The age of consent for same-sex sexual activity was altered more than once before being equalised in 1982 under President François Mitterrand. After granting same-sex couples domestic partnership benefits known as the civil solidarity pact in 1999, France became the thirteenth country in the world to legalise same-sex marriage in 2013. Laws prohibiting discrimination on the basis of sexual orientation and gender identity were enacted in 1985 and 2012, respectively. In 2010, France became the first country in the world to declassify gender dysphoria as a mental illness. Additionally, since 2017, transgender people have been allowed to change their legal gender without undergoing surgery or receiving any medical diagnosis.

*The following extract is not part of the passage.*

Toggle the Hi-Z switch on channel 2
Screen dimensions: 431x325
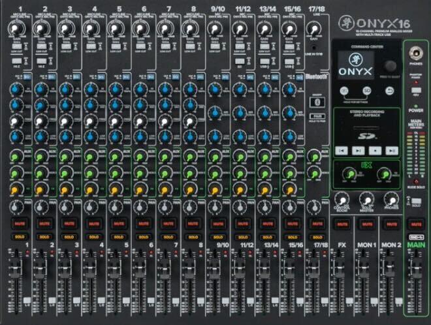(x=42, y=61)
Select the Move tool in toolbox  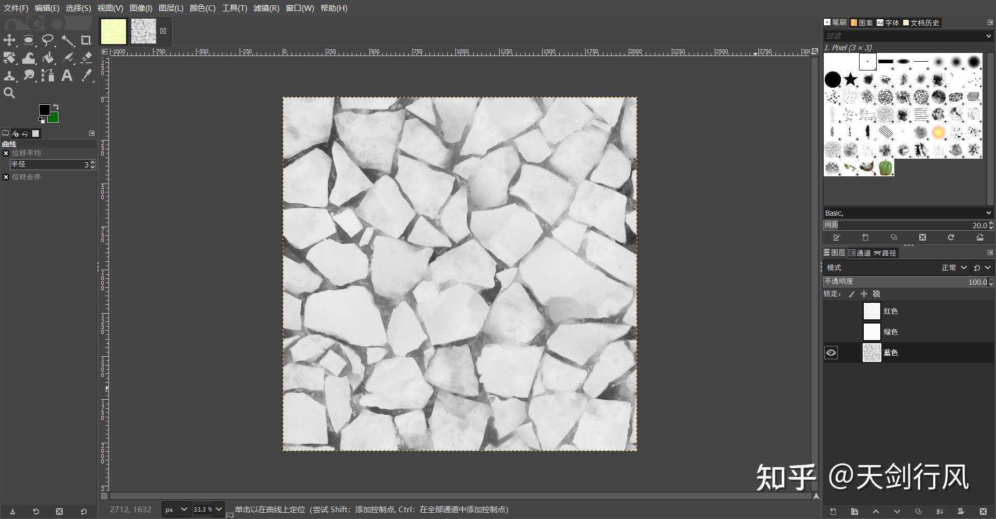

France has frequently been named one of the most gay-friendly countries in the world. Recent polls have indicated that a majority of the French people support same-sex marriage and in 2013, another poll indicated that 77% of the French population believed homosexuality should be accepted by society, one of the highest in the 39 countries polled. During his tenure (January to September 2024), Gabriel Attal, the country's prime minister from January to September 2024, was one of the few openly gay heads of government in the world. Paris has been named by many publications as one of the most gay-friendly cities in the world, with a thriving LGBTQ community and nightlife in Le Marais, Quartier Pigalle and Bois de Boulogne.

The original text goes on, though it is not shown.